Work to complete: Pull out every line of the rows below that contains the string "This", and copy each one unchanged.
----------
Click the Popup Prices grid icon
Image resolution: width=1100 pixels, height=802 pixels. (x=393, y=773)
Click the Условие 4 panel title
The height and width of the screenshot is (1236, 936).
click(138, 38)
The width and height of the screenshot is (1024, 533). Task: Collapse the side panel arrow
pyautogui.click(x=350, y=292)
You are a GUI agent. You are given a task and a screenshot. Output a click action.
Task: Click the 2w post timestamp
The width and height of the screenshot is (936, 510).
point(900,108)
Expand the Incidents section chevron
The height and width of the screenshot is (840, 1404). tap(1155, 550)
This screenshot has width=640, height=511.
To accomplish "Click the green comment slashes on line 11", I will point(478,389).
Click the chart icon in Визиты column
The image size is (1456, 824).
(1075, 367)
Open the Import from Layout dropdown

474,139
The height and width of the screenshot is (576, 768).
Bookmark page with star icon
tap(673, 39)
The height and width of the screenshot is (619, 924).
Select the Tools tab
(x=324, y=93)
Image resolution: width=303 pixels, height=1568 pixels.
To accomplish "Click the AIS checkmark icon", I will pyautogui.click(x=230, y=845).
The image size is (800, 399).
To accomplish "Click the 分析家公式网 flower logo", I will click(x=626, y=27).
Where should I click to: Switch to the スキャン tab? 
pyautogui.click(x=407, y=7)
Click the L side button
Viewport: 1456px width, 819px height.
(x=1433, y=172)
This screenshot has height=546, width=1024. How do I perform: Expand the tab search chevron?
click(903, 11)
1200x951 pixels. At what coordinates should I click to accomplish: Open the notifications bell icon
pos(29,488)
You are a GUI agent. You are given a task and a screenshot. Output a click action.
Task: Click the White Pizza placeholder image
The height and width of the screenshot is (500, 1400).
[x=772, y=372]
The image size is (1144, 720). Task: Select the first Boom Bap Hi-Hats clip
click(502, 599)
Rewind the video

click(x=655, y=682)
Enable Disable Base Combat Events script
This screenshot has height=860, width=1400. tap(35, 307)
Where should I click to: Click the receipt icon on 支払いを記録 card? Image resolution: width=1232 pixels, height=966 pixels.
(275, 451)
----------
Task output:
This screenshot has width=640, height=511.
This screenshot has height=546, width=1024. How do I perform: Expand the tab search chevron?
This screenshot has height=860, width=1400. tap(35, 307)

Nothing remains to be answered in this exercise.